Talking to the media after the cabinet meeting concluded, chief minister Akhilesh Yadav expressed hope that the new policy would do away with existing provisions which led to exploitation of petty farmers owning small patches of land. Interestingly, the SUHHP 2014 is broadly based on the policy that presently exists in Gujarat and has been hailed by one and all, including the developers and the farmers whose land has been acquired under the framework.
The cabinet also authorised the chief minister to clear the draft after required amendments. Once finalized, the SUHHP 2014 will replace the existing housing policy in UP that was formulated almost 20 years ago. Despite rampant urbanization over the last two decades, the land acquisition was made as per the provisions of the policy that came into being in 1995. Land acquisition by state and central government had led to major law and order crises in the state in the last few years. The new policy also minimizes the intervention of the state agencies in land acquisition process as it provides ample scope for the developer and the land owner to negotiate directly.
At present, the development authorities pay the farmers once the district magistrate has awarded the compensation. Still, there is discontent among the farmers and, many a time, the acquisition process gets entangled in legal battle, the prime example being the 1,500-acre Prabandh Nagar scheme in Lucknow which has failed to take off since 2007. The farmers had refused to part with their land even after the Lucknow Development Authority (LDA) agreed to pay an amount twice the circle rate.
The SUHHP 2014 will help to eliminate exploitation of the farmers, particularly those who owned a small patch of land. Most of these small land owners were till now compelled to accept the compensation offered by the agency with acquires the land irrespective of the escalation in value once the area was developed. The new SUHHP was in line with the framework provided in the National Urban Housing and Habitat Policy that was cleared by the union government in 2007.
The new draft provides for a system which reduces the burden of paying compensation to the land owners as it offers ownership in the developed project directly. The policy is sure to benefit the land owners particularly in situations where the land is acquired but the development process takes years after the compensation against land acquisition is paid.
As per the housing department officials, under the scheme, a compact area will be selected in consultation with land owners for urban development. The authority concerned will provide infrastructure through funds obtained by commercially selling a part of land. The remaining land, whose value would have increased with the provision of infrastructure, will be reallocated to the participating land owners. Land owners, however, cannot claim their own piece of land. The biggest advantage of this arrangement is that it avoids public discontent and protests, and, above all, no money is required for acquiring land since there is no provision for payment of compensation.
In case the land owner's piece of land is reserved for public utility like a road, a park and the like, then the land owner would be entitled to transfer of development rights. Under the new policy, Housing schemes will have to compulsorily reserve 20% of the housing units for the poor and financially weaker sections of the society. The parameters to define the status of the two categories were however yet to be finalized.

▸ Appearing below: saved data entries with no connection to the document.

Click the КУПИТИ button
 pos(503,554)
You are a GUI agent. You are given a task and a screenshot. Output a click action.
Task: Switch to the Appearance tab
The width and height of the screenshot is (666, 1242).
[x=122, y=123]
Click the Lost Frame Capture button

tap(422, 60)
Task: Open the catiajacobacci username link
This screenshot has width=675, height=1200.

In case the acquired land is used for Higher Use category, then the government would provide legal help to land owners to claim "Urban Use" fee from the developer.
The new policy also provides for compulsory accommodation of public utilities in housing schemes which will include public toilets, bus stops, underpass / foot over bridges for pedestrians, vending zones, solid waste management transfer station, sanitary landfills and the like.
The cabinet also decided to encourage use of non motorized vehicles for mass public transport like Metro rail, CNG based Bus Rapid Transit System (BRTS) apart from boosting construction and laying of ring roads and bypass in and around major cities to decongest the crowded commercial and residential pockets of the state.